═════ THE INPUT

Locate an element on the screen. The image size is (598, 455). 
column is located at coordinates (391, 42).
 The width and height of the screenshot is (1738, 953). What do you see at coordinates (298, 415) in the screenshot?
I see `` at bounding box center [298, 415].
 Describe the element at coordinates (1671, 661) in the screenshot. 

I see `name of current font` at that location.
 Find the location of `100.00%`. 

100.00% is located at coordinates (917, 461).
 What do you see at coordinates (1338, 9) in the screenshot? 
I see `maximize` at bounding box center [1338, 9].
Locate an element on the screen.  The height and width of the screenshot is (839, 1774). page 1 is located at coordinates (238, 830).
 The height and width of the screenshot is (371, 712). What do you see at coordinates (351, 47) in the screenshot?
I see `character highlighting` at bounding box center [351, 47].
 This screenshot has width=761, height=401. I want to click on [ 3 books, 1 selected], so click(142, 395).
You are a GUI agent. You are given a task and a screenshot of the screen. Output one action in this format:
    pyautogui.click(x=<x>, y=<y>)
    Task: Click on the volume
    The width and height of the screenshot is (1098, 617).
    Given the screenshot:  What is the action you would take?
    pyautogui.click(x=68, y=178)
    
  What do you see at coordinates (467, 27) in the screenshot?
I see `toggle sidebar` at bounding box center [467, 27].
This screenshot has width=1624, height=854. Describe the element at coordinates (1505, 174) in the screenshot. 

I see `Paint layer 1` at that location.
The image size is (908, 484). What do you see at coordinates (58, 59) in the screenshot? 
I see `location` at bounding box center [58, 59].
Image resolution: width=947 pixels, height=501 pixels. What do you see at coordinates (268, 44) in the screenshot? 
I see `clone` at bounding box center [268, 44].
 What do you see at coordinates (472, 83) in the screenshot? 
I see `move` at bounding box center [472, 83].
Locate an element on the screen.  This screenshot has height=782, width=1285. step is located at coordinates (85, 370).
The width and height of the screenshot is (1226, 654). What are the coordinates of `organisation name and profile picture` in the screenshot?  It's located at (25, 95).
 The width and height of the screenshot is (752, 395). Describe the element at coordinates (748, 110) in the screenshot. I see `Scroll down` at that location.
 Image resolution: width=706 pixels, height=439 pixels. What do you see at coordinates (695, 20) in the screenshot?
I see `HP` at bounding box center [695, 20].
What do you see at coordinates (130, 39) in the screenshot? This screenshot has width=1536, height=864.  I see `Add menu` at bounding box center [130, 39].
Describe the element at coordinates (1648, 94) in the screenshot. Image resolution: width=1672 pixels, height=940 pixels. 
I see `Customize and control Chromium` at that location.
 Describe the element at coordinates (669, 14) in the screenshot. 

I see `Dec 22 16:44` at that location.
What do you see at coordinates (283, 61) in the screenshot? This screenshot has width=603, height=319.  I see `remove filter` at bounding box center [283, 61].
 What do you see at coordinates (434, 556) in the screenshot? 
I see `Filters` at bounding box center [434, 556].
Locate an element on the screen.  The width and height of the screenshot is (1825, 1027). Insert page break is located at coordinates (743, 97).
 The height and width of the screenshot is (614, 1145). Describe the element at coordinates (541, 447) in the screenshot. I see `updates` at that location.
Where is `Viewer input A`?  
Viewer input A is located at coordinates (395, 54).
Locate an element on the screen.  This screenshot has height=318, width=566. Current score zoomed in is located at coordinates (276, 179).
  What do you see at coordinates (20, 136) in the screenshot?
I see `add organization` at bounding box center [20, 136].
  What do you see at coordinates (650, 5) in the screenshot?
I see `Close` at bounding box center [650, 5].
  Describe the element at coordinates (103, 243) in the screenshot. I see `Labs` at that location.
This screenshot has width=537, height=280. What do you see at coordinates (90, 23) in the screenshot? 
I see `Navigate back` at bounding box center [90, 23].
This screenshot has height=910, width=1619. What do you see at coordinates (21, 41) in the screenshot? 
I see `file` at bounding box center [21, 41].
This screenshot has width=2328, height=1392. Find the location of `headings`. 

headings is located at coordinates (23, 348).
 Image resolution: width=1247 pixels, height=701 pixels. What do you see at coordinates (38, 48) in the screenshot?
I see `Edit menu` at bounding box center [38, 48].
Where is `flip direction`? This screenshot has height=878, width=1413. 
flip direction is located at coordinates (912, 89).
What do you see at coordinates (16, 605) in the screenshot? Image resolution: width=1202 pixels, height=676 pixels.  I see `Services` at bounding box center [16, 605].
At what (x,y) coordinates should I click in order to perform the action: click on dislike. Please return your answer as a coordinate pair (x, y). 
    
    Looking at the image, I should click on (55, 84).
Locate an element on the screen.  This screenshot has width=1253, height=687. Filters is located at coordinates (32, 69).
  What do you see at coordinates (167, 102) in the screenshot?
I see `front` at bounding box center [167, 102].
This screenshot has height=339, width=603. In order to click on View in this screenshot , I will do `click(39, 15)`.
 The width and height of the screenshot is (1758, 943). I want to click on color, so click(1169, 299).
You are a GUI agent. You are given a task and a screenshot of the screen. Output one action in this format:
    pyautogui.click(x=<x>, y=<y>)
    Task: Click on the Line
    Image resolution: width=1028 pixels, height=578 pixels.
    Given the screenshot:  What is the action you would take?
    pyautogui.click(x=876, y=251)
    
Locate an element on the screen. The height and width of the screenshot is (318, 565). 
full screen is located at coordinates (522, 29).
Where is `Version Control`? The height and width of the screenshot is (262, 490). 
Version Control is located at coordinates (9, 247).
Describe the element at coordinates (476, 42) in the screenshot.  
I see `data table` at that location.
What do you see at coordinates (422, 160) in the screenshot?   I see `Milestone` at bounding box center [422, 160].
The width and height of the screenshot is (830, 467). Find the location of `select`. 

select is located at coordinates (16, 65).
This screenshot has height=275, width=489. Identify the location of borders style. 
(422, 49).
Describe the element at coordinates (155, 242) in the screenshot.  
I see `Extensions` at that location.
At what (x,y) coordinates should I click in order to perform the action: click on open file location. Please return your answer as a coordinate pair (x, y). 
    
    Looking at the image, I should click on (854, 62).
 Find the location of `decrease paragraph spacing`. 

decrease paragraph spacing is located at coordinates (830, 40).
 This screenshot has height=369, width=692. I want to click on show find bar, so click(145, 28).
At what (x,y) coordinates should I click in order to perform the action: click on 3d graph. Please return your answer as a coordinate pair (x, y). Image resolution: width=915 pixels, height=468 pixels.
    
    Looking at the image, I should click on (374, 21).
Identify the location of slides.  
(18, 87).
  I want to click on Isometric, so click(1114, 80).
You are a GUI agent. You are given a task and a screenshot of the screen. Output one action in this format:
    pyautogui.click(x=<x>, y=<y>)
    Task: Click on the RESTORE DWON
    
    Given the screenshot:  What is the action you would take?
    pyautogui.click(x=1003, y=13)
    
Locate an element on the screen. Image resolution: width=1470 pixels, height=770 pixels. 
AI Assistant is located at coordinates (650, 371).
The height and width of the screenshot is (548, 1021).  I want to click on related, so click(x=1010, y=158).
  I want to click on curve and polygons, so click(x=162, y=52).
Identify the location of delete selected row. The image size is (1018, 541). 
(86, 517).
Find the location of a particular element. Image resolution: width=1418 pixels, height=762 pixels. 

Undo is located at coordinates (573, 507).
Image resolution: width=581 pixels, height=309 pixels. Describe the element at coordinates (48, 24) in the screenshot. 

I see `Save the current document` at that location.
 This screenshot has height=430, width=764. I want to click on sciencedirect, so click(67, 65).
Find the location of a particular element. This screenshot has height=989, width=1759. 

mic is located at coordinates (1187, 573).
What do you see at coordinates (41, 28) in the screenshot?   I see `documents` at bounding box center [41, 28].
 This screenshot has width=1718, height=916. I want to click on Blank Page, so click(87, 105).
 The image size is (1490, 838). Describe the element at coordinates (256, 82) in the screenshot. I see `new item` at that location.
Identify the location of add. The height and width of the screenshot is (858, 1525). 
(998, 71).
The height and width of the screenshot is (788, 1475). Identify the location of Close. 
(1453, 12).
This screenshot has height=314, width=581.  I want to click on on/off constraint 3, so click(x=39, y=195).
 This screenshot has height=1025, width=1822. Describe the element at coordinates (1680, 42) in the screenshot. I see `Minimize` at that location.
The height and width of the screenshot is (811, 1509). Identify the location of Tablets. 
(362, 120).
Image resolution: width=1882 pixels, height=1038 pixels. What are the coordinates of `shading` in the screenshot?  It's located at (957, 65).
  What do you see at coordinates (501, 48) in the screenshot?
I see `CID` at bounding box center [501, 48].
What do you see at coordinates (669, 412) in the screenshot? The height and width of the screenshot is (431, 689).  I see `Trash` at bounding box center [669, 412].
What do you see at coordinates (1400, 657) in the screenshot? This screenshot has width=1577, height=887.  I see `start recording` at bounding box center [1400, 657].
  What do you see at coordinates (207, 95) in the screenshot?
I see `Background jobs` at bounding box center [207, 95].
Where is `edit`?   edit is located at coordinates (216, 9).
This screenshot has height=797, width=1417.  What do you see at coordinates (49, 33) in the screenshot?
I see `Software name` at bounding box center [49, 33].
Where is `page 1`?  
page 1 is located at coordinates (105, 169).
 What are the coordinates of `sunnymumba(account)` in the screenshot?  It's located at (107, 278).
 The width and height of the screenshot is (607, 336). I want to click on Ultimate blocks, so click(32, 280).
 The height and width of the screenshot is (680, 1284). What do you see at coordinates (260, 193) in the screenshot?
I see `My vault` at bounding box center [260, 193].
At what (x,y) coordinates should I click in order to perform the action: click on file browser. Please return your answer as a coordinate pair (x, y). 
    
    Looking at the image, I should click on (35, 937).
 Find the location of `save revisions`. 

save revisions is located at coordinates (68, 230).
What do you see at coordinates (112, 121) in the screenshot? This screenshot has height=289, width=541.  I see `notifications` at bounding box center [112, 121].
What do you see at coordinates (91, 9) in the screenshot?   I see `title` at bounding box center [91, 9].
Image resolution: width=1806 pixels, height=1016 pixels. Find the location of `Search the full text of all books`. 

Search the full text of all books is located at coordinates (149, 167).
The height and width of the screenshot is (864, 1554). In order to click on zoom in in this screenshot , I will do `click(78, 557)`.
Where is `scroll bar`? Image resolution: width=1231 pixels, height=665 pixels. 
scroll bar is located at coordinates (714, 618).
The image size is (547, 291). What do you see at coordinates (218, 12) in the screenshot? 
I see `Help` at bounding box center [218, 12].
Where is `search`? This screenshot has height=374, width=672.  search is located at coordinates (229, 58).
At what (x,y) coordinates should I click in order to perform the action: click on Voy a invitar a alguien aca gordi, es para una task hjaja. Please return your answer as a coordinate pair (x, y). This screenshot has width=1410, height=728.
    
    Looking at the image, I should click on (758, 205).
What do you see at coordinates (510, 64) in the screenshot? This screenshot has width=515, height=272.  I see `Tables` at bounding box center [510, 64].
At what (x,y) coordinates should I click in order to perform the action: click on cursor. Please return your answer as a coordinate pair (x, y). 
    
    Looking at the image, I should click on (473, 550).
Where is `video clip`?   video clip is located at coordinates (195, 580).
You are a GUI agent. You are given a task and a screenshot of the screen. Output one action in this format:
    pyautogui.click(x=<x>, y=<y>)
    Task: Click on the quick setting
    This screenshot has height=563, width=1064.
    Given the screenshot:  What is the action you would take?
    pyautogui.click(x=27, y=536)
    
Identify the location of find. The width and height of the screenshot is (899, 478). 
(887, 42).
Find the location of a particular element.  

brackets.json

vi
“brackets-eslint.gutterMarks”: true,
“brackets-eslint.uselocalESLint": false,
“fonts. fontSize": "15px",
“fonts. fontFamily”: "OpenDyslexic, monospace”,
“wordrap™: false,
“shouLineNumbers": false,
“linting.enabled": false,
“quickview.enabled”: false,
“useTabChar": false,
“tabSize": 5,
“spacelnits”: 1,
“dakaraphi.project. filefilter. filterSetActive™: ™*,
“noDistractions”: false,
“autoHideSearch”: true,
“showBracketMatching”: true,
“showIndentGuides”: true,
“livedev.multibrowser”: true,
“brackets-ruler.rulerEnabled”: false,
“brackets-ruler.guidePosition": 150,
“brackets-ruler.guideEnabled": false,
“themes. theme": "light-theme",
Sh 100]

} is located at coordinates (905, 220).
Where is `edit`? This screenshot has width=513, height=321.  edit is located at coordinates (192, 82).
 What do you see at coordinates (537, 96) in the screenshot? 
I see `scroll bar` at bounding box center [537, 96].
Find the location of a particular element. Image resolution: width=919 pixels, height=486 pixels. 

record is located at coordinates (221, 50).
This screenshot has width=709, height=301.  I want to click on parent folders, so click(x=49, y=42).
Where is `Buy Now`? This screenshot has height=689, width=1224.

══════════

**INSTRUCTIONS FOR THE TASK:**
Render every line of the entries, from the first line through the line containing "center [298, 415].", as a Markdown table with the columns Row and Line. Number each line in Row and leave out blank lines.

**RESULT OF THIS TASK:**
| Row | Line |
|---|---|
| 1 | Locate an element on the screen. The image size is (598, 455).  |
| 2 | column is located at coordinates (391, 42). |
| 3 |  The width and height of the screenshot is (1738, 953). What do you see at coordinates (298, 415) in the screenshot? |
| 4 | I see `` at bounding box center [298, 415]. |